Sabra exhaled. “No.”
“Very good,” her interrogator said. “Stand, if you want. It must be more comfortable than the concrete slab.”
Sabra rose to her feet, fought down the lingering spasms from the stun-shock.
“I’m not here to hurt you,” he said. “Whoever you were before you came here, whatever you did to the Empire — it’s all irrelevant to me. You are just a number and an objective. Walk with me.”
Sabra fell into step behind him. He led the way out of the concrete room and down a long corridor, as featureless as every other part of the complex. What was this place? A prison?
“Who are you?” she asked.
“Let me advise you, 724, that you do not ask questions. You provide only answers. Who I am, is of no concern to you. I am not your friend, but I am not your enemy.”
“Then where am I?”
The man’s only response was to press his palm against the biometric look in the door at the end of the corridor. He ushered her through, and the featureless installation gave way to something that wasn’t quite a town square but was nicer than any prison yard Sabra had ever seen. Tents and prefab structures clustered within the glowing fences.
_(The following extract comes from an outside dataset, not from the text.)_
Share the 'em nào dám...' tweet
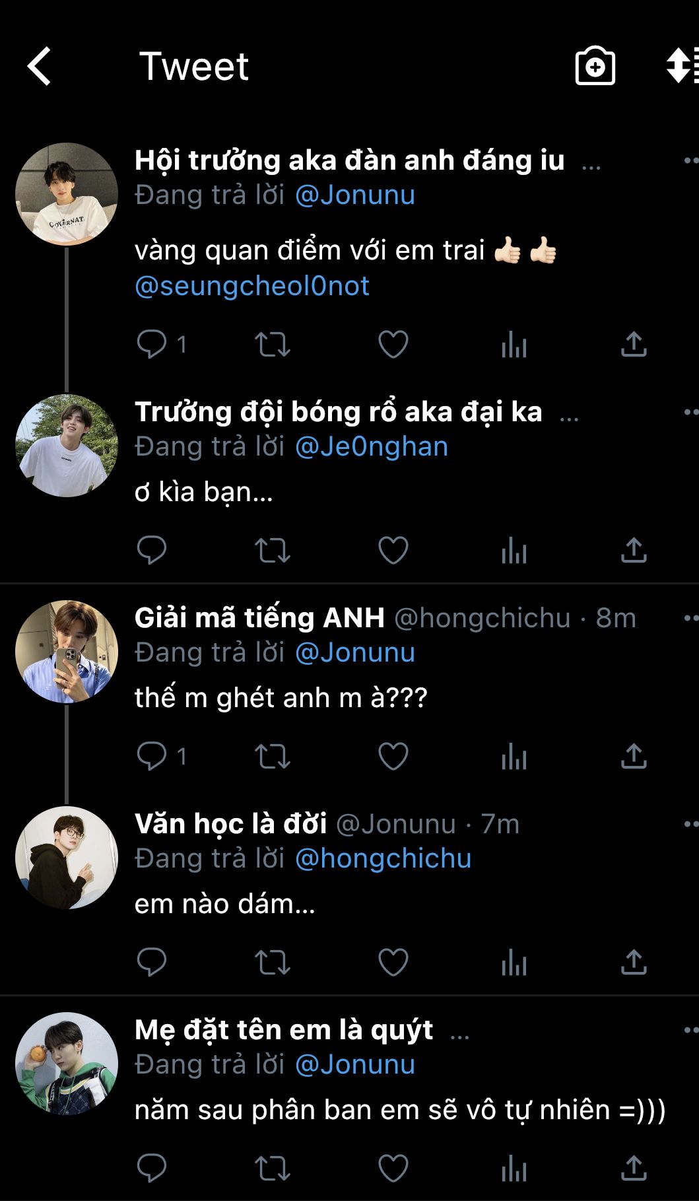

And there were people everywhere. Men and women, young and old. So many sets of eyes fell on Sabra, but she held herself tall and proud. To her right, an arena had been etched into the dirt, and a pair were throwing blows. One of them, a tall woman with her head half-shaved, hurled someone over her back, dropped her elbow onto his chest.
The crowd roared approval.
Sabra glanced about, distracting herself from the violence. No guards. No matter where she looked, she saw no guards.
The man reached up and removed the nullifier collar from her neck. The futures possible and probable and certain rushed into Sabra then, riding a desert wind that brought with it the smell of blood and fire and snow. There was a storm on the horizon, vast and terrible, and she stood at its head, sword raised high.
Here, Sabra thought. Here is where it begins.
“Welcome,” her interrogator said, “to the Proving Ground.”
Here, Sabra knew, is where she could stop it.